--- EXERCISE PROMPT ---
Whenever a line contains the string "Total", copy it out of the entries.

--- START ---

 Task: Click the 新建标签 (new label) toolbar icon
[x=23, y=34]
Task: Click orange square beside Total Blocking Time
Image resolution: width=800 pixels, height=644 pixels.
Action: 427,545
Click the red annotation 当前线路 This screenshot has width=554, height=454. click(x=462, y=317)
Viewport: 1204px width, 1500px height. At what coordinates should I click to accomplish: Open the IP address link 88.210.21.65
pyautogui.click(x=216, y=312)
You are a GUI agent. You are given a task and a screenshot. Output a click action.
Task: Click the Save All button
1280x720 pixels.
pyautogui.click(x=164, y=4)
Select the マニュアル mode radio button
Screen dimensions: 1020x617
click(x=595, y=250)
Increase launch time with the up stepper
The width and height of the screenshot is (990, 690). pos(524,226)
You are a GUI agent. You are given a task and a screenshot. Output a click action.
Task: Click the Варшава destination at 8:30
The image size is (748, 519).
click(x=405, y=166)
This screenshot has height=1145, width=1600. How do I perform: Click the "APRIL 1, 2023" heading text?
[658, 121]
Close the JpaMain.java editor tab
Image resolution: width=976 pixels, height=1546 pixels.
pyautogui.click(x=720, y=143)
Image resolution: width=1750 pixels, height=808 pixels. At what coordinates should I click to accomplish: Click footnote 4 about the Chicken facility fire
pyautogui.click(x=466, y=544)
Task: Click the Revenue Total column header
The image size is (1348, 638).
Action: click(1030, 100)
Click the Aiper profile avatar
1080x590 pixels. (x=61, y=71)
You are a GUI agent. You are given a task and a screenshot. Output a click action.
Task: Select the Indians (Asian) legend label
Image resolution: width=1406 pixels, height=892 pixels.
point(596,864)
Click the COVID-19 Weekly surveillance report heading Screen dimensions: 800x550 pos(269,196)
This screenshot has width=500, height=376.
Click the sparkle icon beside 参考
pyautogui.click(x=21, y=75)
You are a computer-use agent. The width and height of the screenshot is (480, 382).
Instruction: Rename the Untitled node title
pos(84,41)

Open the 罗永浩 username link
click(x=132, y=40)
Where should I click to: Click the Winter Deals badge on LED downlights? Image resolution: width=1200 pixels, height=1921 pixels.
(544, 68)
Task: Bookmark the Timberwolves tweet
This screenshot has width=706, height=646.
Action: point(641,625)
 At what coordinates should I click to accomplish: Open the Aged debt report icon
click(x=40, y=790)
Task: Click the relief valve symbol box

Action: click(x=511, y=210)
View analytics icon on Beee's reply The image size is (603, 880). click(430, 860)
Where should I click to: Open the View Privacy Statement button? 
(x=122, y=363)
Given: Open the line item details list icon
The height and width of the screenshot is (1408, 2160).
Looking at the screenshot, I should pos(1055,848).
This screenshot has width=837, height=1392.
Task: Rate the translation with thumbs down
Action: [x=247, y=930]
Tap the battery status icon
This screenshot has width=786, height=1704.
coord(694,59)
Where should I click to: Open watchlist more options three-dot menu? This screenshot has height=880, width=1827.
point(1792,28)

--- END ---

--- SOLUTION FOR THIS PROBLEM ---
Task: Click orange square beside Total Blocking Time
Task: Click the Revenue Total column header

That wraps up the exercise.